2020/2021: Konzert 1

Sonntag, 6. September 2020 WDR-Funkhaus 17 Uhr

Arie napoletane

Vokal- und Instrumentalmusik von Alessandro Scarlatti, Francesco Mancini, Nicola Antonio Porpora, Leonardo Leo, Domenico Sarri und Georg Friedrich Händel Andreas Scholl Ensemble 1700 Ltg. Dorothee Oberlinger Andreas Scholl, Dorothee Oberlinger Sendung auf WDR 3 am 26. Oktober 2020 ab 21.04 Uhr

Neapel, die neue Stadt der alten Griechen am Fuße des Vesuvs, wurde im Laufe der Jahrhunderte zum Schmelztiegel der Kulturen. Das hinterließ auch musikalisch seine Spuren, zeigen zum Auftakt der Saison zwei Weltstars der Alten Musik: der Countertenor Andreas Scholl und die Blockflötistin Dorothee Oberlinger mit ihrem Ensemble 1700. Sie präsentieren Arien und Concerti von barocken Weltstars wie Georg Friedrich Händel, Alessandro Scarlatti und Nicola Antonio Porpora, darunter manches heute kaum mehr bekannte Juwel.

Programmfolge

Alessandro Scarlatti (1660–1725) Sinfonia aus der Serenata Clori, Dorino e Amore für 2 Violinen, Viola und Basso continuo Largo – Presto – Minuet – Grave Cantata Filen, mio caro für Alt, Blockflöte, 2 Violinen und Basso continuo Francesco Mancini (1672–1737) Concerto d-Moll für Blockflöte, 2 Violinen und Basso continuo Amoroso – Allegro – Largo – Allegro Nicola Antonio Porpora (1686–1768) Cantata Ecco che il primo albore für Alt, 2 Violinen und Basso continuo Leonardo Leo (1694–1744) Concerto Nr. 1 G-Dur für Blockflöte, 2 Violinen und Basso continuo Allegro – Siciliana. Largo – Allegro Georg Friedrich Händel (1685–1759) Cantata Mi palpita il cor für Alt, Blockflöte und Basso continuo Domenico Sarri (1679–1744) Concerto a-Moll für Blockflöte, Streicher und Basso continuo Largo – Allegro – Larghetto – Spiritoso Nicola Antonio Porpora Aria Torcere il corso all’onde aus der Oper Il trionfo di Camilla für Alt, Blockflöte, Streicher und Basso continuo

Neapels singende Spache

Neapel, die neue Stadt der alten Griechen am Fuße des Vesuvs, wurde im Laufe der Jahrhunderte zum Schmelztiegel der Kulturen. Neapel geriet unter die Herrschaft der Römer und Byzantiner, der Normannen und Staufer, der Franzosen, Spanier und Österreicher. Die gut zwei Jahrhunderte, in denen sie mit ihrem Umland als Vizekönigreich Spaniens regiert wurde, bescherten der Stadt eine besondere kulturelle Blüte.
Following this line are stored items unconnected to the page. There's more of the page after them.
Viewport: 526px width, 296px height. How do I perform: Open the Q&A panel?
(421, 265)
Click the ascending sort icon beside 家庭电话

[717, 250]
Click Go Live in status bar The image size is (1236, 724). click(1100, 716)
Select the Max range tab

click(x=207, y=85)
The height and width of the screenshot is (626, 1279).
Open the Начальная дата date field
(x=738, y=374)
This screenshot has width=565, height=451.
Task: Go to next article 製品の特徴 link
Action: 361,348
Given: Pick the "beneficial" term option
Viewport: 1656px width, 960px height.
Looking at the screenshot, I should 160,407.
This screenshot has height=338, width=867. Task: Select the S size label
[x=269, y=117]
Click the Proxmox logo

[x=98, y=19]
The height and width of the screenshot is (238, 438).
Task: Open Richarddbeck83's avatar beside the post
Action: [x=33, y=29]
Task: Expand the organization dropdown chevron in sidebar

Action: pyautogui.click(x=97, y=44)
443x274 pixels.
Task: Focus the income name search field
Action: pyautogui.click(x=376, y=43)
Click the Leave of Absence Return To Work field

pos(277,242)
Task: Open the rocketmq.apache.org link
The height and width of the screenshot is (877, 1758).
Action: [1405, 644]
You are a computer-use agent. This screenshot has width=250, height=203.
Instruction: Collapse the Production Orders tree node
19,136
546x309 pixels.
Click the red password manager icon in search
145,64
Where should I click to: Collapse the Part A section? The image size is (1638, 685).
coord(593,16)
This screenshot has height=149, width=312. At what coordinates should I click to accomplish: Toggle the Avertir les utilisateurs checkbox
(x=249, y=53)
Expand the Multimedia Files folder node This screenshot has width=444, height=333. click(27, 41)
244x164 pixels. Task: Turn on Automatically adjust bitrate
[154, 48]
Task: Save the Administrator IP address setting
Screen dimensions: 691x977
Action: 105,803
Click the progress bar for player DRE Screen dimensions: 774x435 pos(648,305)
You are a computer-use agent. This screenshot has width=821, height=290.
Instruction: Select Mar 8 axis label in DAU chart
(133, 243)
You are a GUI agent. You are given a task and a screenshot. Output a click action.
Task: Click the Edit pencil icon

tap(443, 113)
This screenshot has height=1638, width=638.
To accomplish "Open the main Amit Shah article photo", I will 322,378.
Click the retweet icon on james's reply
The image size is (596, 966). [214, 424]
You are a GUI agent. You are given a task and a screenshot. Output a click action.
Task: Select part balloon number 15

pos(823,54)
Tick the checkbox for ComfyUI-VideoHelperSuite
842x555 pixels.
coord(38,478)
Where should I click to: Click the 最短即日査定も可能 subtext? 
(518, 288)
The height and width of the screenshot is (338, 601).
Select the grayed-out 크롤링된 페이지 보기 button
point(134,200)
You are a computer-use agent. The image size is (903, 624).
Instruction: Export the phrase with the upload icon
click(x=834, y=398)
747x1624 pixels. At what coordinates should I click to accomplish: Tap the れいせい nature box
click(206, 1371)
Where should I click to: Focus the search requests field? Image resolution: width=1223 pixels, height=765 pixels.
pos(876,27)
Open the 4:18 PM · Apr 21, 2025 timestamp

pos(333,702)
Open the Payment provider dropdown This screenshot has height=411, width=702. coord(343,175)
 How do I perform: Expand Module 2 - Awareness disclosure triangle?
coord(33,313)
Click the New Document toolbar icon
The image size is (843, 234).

Die verschiedenen Konservatorien vor Ort – karitative Ausbildungsstätten für jugendliche Talente – sorgten für den musikalischen Nachwuchs aus den eigenen Reihen. Darüber hinaus zog die Stadt Künstler aus der Ferne an. Das heutige Programm eröffnet Einblicke in die spätbarocke Musiksprache Neapels – eine Sprache, die durch ihre Sanglichkeit für sich einnimmt, ob sie nun vokal oder instrumental erklingt.

Beherrschender Musiker vor Ort war vom späten 17. bis ins 18. Jahrhundert hinein Alessandro Scarlatti, der aus

Sizilien stammte, sich zunächst in Rom als Komponist profiliert hatte und 1683 erstmals mit einer römischen Operntruppe in Neapel gastierte. Im Jahr darauf war er dort schon der neue Hofkapellmeister am Palazzo reale, und er blieb es – von den Jahren 1703 bis 1708 abgesehen – bis zu seinem Tod 1725.

Scarlatti machte sich vor allem als Vokalkomponist einen Namen. Seine Fähigkeiten in der Gestaltung rein instrumentaler Sätze stellte er auch da regelmäßig unter Beweis.

So entpuppt sich die Sinfonia zur Serenata Clori, Dorino e Amore als harmonisch kraftvolles, aber auch virtuoses Ensemble-Concerto. Mit dieser kurzen vierteiligen Satzfolge dürfte es Scarlatti am 1. Mai 1702 spielend gelungen sein, die Aufmerksamkeit des Publikums für das nachfolgende allegorische Huldigungsstück zu gewinnen. Das galt Philipp V. von Spanien, der gerade zu Besuch in seinem italienischen Vizekönigreich weilte.

Einen verhalteneren, bukolischen Ton schlägt Scarlatti dagegen in seiner Alt-Solo-Kantate Filen, mio caro bene an, in der sich zum Instrumentalensemble aus zwei Violinen und Basso continuo noch eine Flöte gesellt: Wir befinden uns in der idyllischen Phantasielandschaft Arkadien, in der die Schäferin Phyllis den Schäfer Phylenos von ihrer Treue zu überzeugen sucht. Ihre Liebesbeteuerungen kleidet sie in zwei expressive Satzpaare aus Rezitativ und Arie. Da intensivieren zunächst Streicherakkorde die Gesangsdeklamation, danach nimmt eine melodiös schmeichelnde Flöte den verführerischen Ariengesang vorweg. In resolutem Ton singt Phyllis in der zweiten Arie von ihrer Entschlossenheit, die Liebestreue sogar durch ihren Tod zu beweisen.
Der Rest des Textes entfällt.